Turn every line of the material below into a numbered list, skipping blank lines and leaving out the pictures.

• **ROWS**

==============================

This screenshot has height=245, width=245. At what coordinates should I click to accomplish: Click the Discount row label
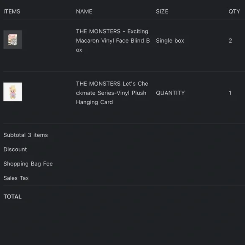pyautogui.click(x=15, y=150)
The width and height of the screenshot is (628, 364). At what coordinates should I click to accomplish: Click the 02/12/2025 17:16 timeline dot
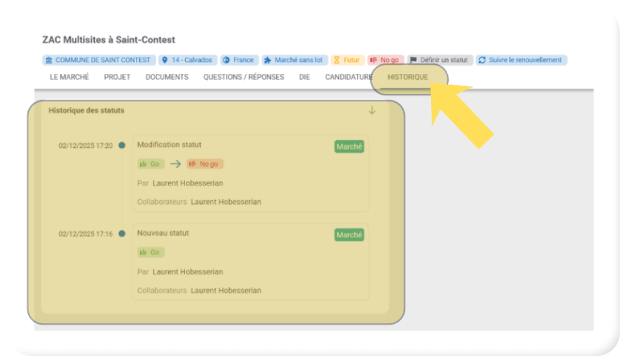pos(122,234)
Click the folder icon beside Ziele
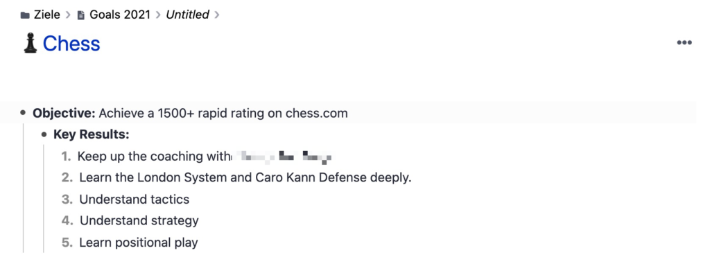This screenshot has height=273, width=710. coord(25,15)
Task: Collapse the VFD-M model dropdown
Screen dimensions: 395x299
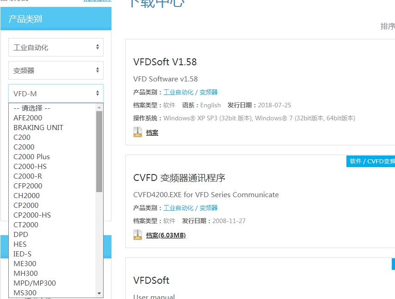Action: [x=56, y=93]
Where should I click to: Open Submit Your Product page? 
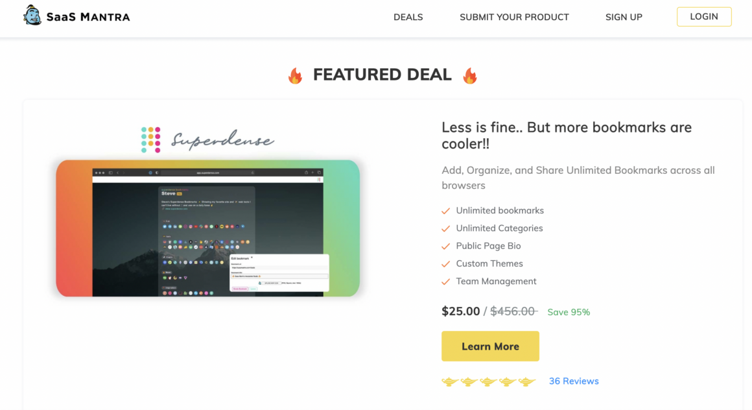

==============================

• **RESULT FOR THIS EXERCISE**
1. This screenshot has height=245, width=245. At what coordinates should I click to accomplish: Click the Discount row label
2. pyautogui.click(x=15, y=150)
3. The width and height of the screenshot is (628, 364). At what coordinates should I click to accomplish: Click the 02/12/2025 17:16 timeline dot
4. pos(122,234)
5. Click the folder icon beside Ziele
6. This screenshot has height=273, width=710. coord(25,15)
7. Task: Collapse the VFD-M model dropdown
8. Screen dimensions: 395x299
9. Action: [x=56, y=93]
10. Where should I click to: Open Submit Your Product page? 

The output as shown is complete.